The basic idea behind quantitative quantum mechanical analysis (qQMSA) is to merge all the parameter files of the mixture components into one parameter file. ChemAdder contains a metabolite libraries called Adaptive Spectral Libraries which are designed for qQMSA.
The following contains a basic protocol for qQMSA using adaptive spectral libraries.
Write the name of the metabolite to the search field and select the metabolite from the table. Press Shift + X to cut the regions of the chemical shifts from the spectrum. If necessary, adjust the positions of the shifts by dragging them with left mouse. Press the [upward arrow ⇧ on the green background] button to add the selected metabolite to the spectrum.
Repeat the step 1 until all the desired metabolites are added. Simulate spectrum. It is sensible to save the parameter file now. Select File → Save “filename” As…
Remove/cover solvent and other extra signals via Ignore Region Between Cursors button, as shown in the image below.
Make sure all chemical shifts, coupling constants and populations are unfixed. Response factors should be fixed.
Set broadening to 20 – 100 Hz.
Run Total Line Shape Fitting (With Broadening)

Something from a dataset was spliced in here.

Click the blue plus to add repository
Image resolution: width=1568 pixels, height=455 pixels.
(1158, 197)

If some signals do not overlap, check the parameters and run Total Line Shape Fitting (With Broadening) again.
Run Total Line Shape Fitting.
Release line widths and run Total Line Shape Fitting.
The quantitative results of the analysis can be reported to excel or text file by selecting from the menu File → Report….

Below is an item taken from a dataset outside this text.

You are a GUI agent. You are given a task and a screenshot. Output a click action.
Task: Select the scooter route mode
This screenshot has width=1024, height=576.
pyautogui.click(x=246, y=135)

The following contains a basic protocol for quantitative 1D NMR integration. For a more detailed walkthrough about integration see our kinetics example.
Select the spectrum files you want to integrate from the Data Browser, right click mouse and select Open from the popup menu.
Integrate the spectra by selecting the integration limits with the cursors and by clicking the integral button from the main toolbar. All visible spectra are integrated. Superimposed plotting mode may be convenient for integration.
Edit the integrals from the Integrals page. Toggle the reference integral from the Is Reference column. Give titles, molecular weights and number of protons for the integrals (except for the reference). Baseline correction can be included from the B/L column.
Edit the reference integral by double clicking the title of the integral.
All integral values can be viewed from the stacked integral table. Select the displayed value from the drop-down menu. The values can be copied to excel by selecting the cells of the table and by pressing Ctrl + C.
The integrals can be also viewed from the population charts page:
Save the integrals into parameter files by selecting Save Parameter Files As… from File menu.